Matt peered around the chart house. The amidships deckhouse was in the way, but he saw the cutoff-looking muzzles of the pair of starboard triple launchers angled out thirty degrees from the side of the ship. As he watched, the first three 21-inch-diameter, 2,215-pound MK-15 torpedoes thumped out, one after another, the sun shining on their burnished metal bodies as they plunged into the sea with enormous concave splashes.

They disappeared, but a moment later dense trails of effervescent bubbles rose to the surface in their wakes. There were only three, however.

Sandison looked at his captain with an apologetic, frustrated expression. "Sir, there's a casualty on the number-three mount. They don't know what it is yet, but the torpedoes are secure."
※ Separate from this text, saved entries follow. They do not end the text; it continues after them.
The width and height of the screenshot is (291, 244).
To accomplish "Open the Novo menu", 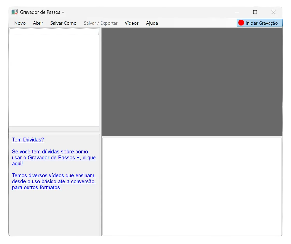I will click(x=20, y=23).
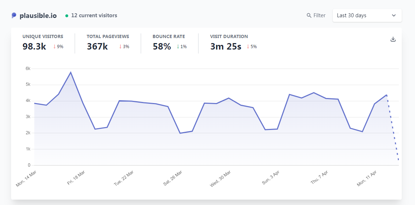The image size is (415, 205).
Task: Click the dotted line segment end
Action: (x=398, y=160)
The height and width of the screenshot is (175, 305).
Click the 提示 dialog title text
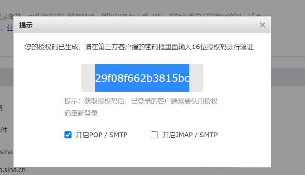tap(26, 25)
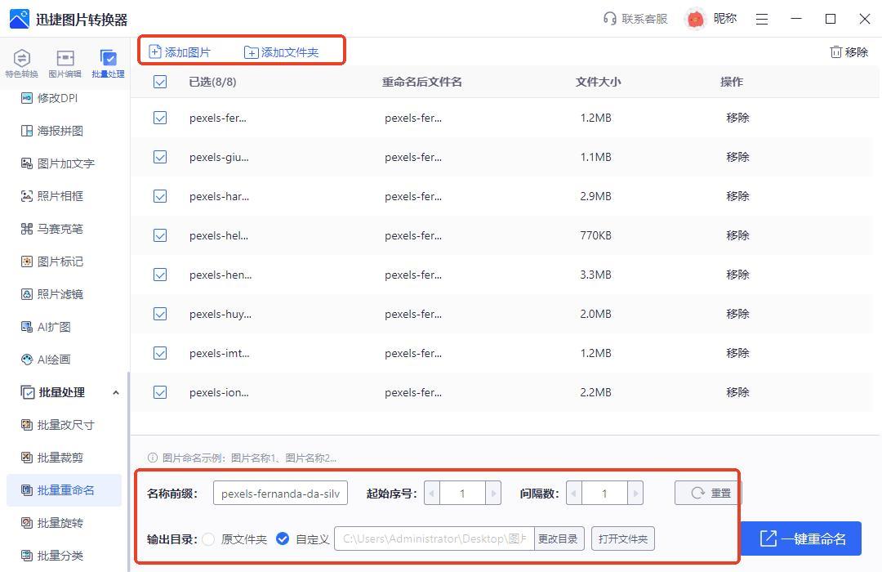Decrease the 间隔数 value with left arrow
This screenshot has width=882, height=572.
pos(574,494)
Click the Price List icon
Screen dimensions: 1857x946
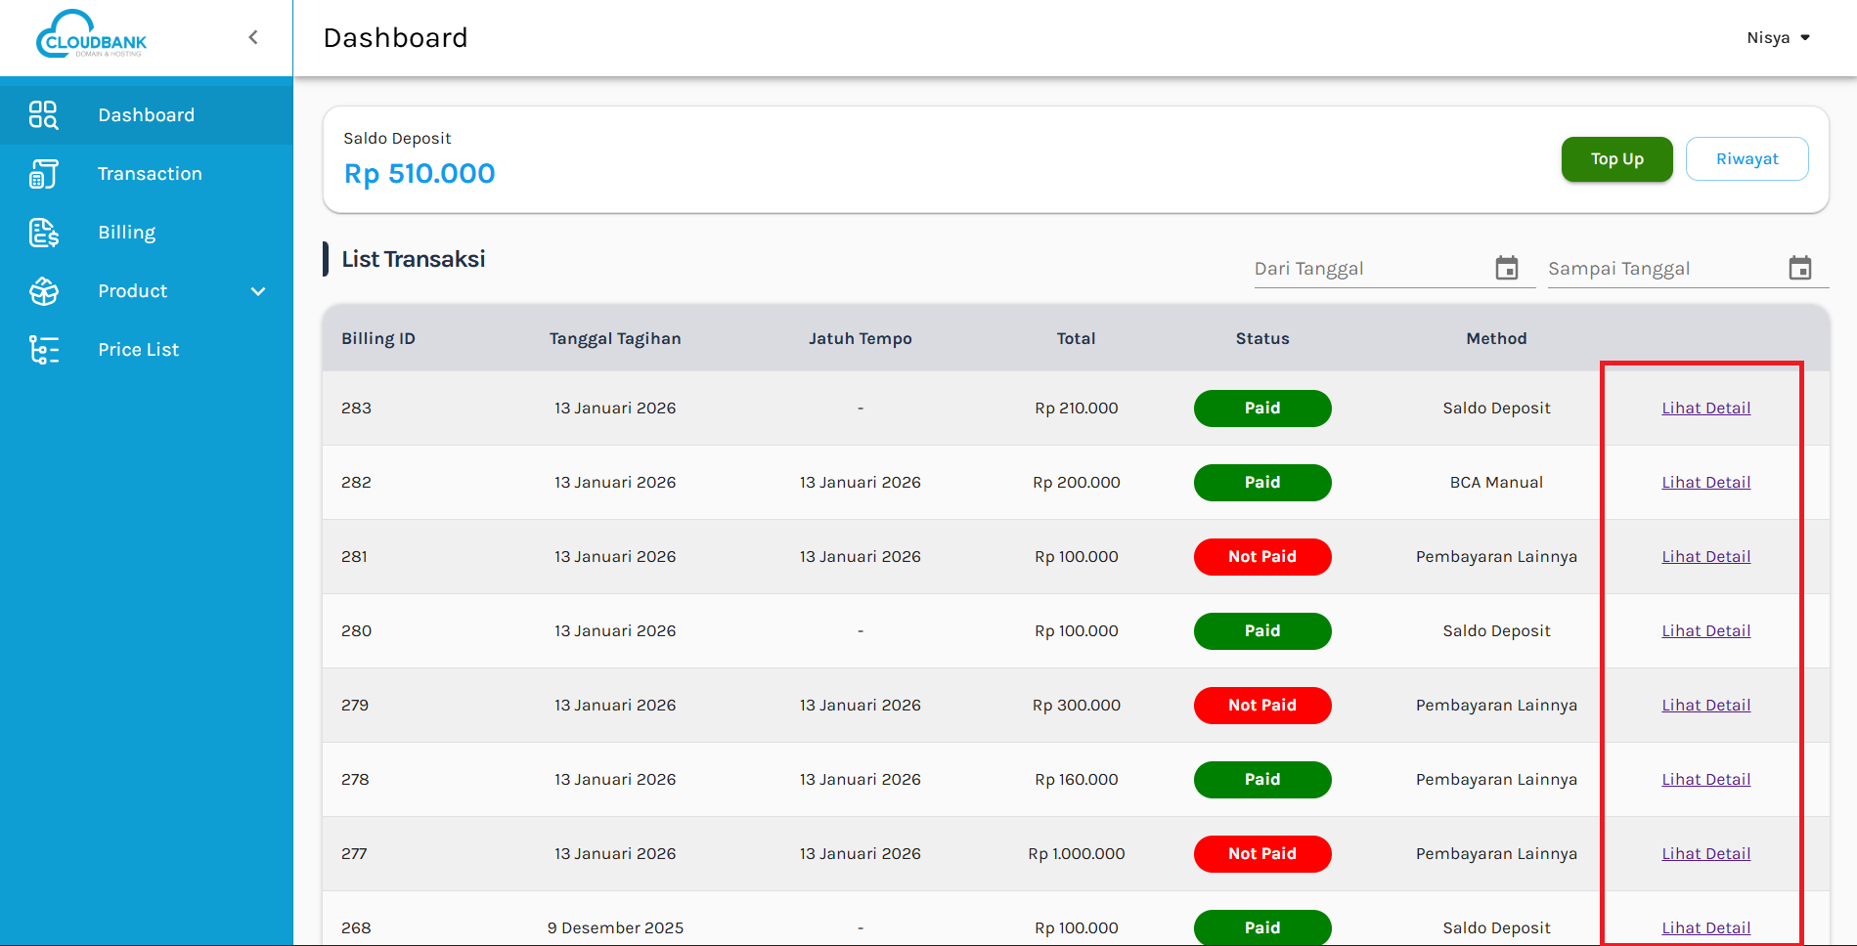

Matt swallowed a curse. It probably wasn't anybody's fault, just wornout equipment. "Very well, Bernie. Let me know what you find out. Light a fire under it, though. I want those torpedoes!"

"Captain!" cried the talker. "Lookout reports torpedoes in the water!"

Matt looked at him blankly for a second. Of course there were— Then realization struck. He ran to the bridgewing and shouldered Sandison aside.

"JAP torpedoes!" he yelled over his shoulder. "Right full rudder!" Walker heeled sharply. "Signal to all ships—torpedoes inbound! Lots of torpedoes! Am evading!" During his brief glance, he saw over a dozen wakes. He looked back at the incoming streams of bubbles, which contrasted sharply with the dark, deep water. They should be relatively easy to avoid in daylight, but there were so many. They might blunder into one while maneuvering to miss another. Walker was only thirty feet wide, and Matt instinctively turned directly toward the oncoming weapons to present the smallest possible target. The rest of the column of destroyers disintegrated into chaos as they maneuvered independently as well.

"Lord, looks like the Nips just flushed a covey of quail," said Flowers as dryly as he could manage.

"Rudder amidships!" With gratifying alacrity, Walker steadied, and the cant to the deck disappeared. She may be old, Matt thought with an unusual sense of proprietary satisfaction, but she still handles like a rum-runner. Nimbleness wasn't a trait usually associated with four-stackers, but Chief Gray had told him an extra three feet of depth had been added to her rudder as an experiment. It worked, but there were objections to the added draft and, as far as Gray knew, only a couple of her sisters were ever altered.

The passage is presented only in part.